- TEXTO FORNECIDO:
━━━━

Título: Cristina à sombra do autoritarismo
Autor: Vicentin, Carolina
Fonte: Correio Braziliense, 25/12/2011, Mundo, p. 20

Lei antiterrorismo e controle da venda de papel para jornais ameaçam colocar o país na contramão da democracia. Especialistas temem que governo tente silenciar a oposição

A América Latina saiu da era das ditaduras militares, mas não está a salvo da sombra do autoritarismo. Na última semana, a presidente Cristina Kirchner aprovou duas polêmicas leis que podem colocar em risco a liberdade de expressão na Argentina. Uma delas estatizou a Papel Prensa, única fábrica do país que produz papel para jornais, provocando a revolta dos dois maiores grupos de comunicação locais, o Clarín e o La Nación. No mesmo dia, em mais uma manobra rápida na Câmara dos Deputados e no Senado, ela autorizou a lei antiterrorismo, que, com um texto vago e aberto a várias interpretações, pode restringir manifestações sociais. Analistas creem que ainda é cedo para determinar o alcance das medidas. Se mal administradas, no entanto, elas ameaçam a democracia na região e podem transformar a viúva Kirchner em uma líder controladora, tal qual o venezuelano Hugo Chávez.

A briga entre Cristina e os grandes meios de comunicação argentinos ganhou ares de guerra em 2009, quando a presidente, em seu primeiro mandato, aprovou uma lei que limita o número de concessões de rádio e tevê para uma mesma empresa. Este ano, a disputa ficou ainda mais acirrada, com a presidente acusando a dona do grupo Clarín, Ernestina Noble, de ter adotado filhos de presos da ditadura. Exames de DNA desmentiram a história. No entanto, a raiva mútua entre as duas poderosas mulheres permanece. "Por um lado, há uma preocupação geral dos jornalistas e dos meios de comunicação, mas, por outro, há esse grande jogo de poder entre o governo e o Clarín", afirma Jorge Liotti, editor de política do jornal Perfil, outro veículo de grande circulação no país.

━━━━

- OS DADOS:

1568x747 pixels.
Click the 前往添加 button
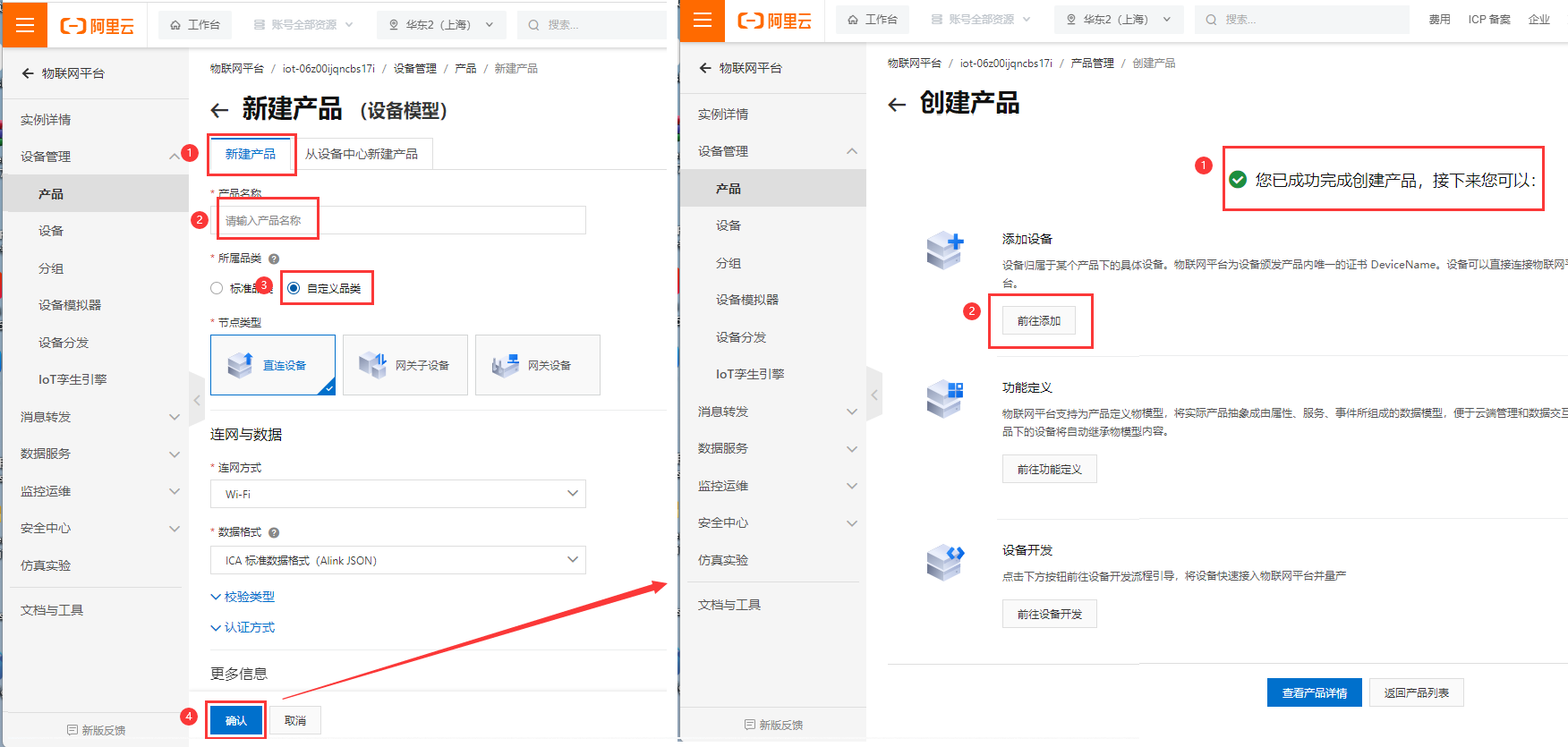pyautogui.click(x=1038, y=320)
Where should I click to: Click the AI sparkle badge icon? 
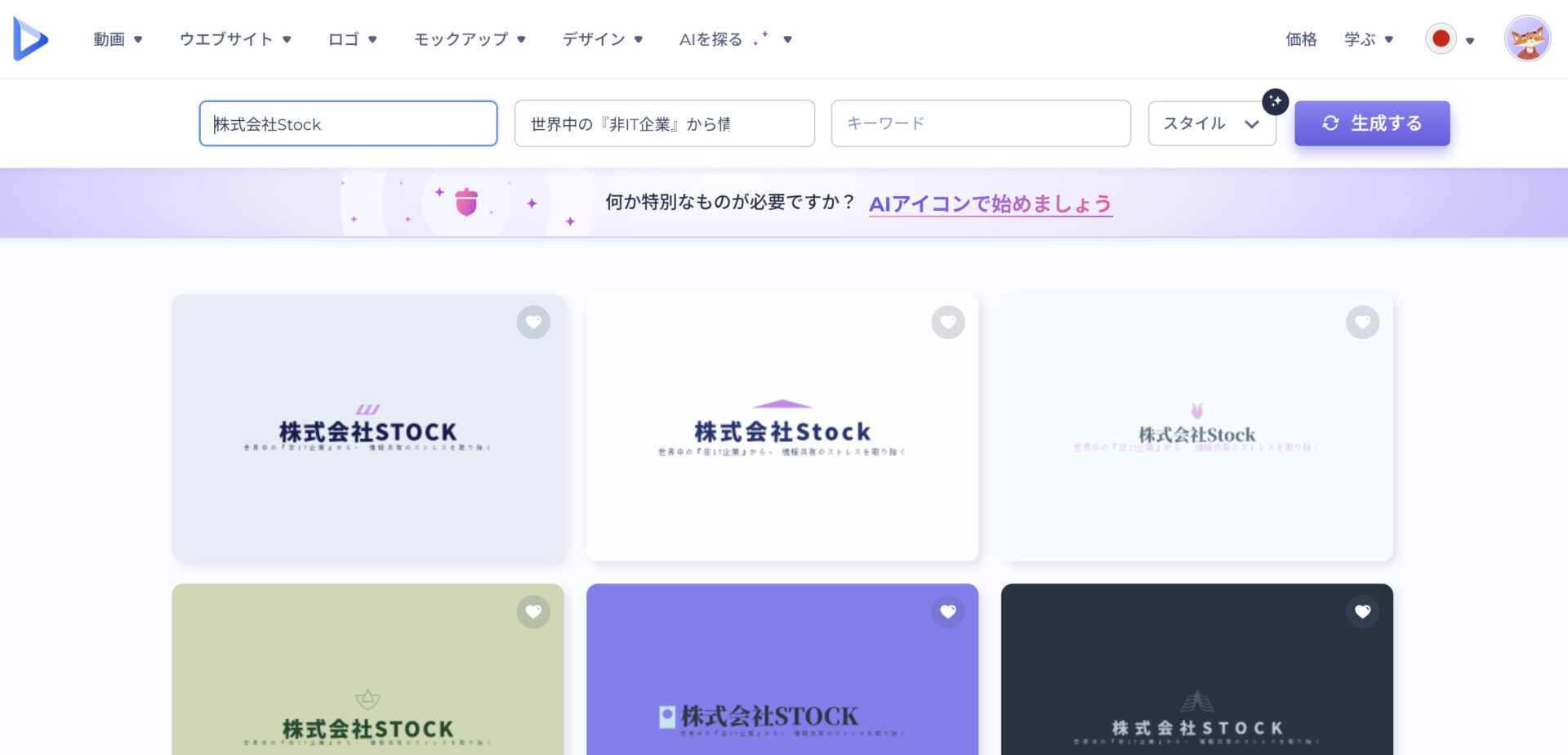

━━━━

- O QUE SE PEDE:
**A.** Redigite sem nenhuma alteração o trecho da reportagem sobre Cristina Kirchner que começa nas palavras "A América Latina" e termina em "venezuelano Hugo Chávez.".
**B.** Segundo a reportagem sobre Cristina Kirchner, qual empresa, a única fábrica de papel para jornais da Argentina, foi estatizada por uma das novas leis?

- RESPOSTAS DO EXERCÍCIO:
**A.**
A América Latina saiu da era das ditaduras militares, mas não está a salvo da sombra do autoritarismo. Na última semana, a presidente Cristina Kirchner aprovou duas polêmicas leis que podem colocar em risco a liberdade de expressão na Argentina. Uma delas estatizou a Papel Prensa, única fábrica do país que produz papel para jornais, provocando a revolta dos dois maiores grupos de comunicação locais, o Clarín e o La Nación. No mesmo dia, em mais uma manobra rápida na Câmara dos Deputados e no Senado, ela autorizou a lei antiterrorismo, que, com um texto vago e aberto a várias interpretações, pode restringir manifestações sociais. Analistas creem que ainda é cedo para determinar o alcance das medidas. Se mal administradas, no entanto, elas ameaçam a democracia na região e podem transformar a viúva Kirchner em uma líder controladora, tal qual o venezuelano Hugo Chávez.

**B.** A Papel Prensa.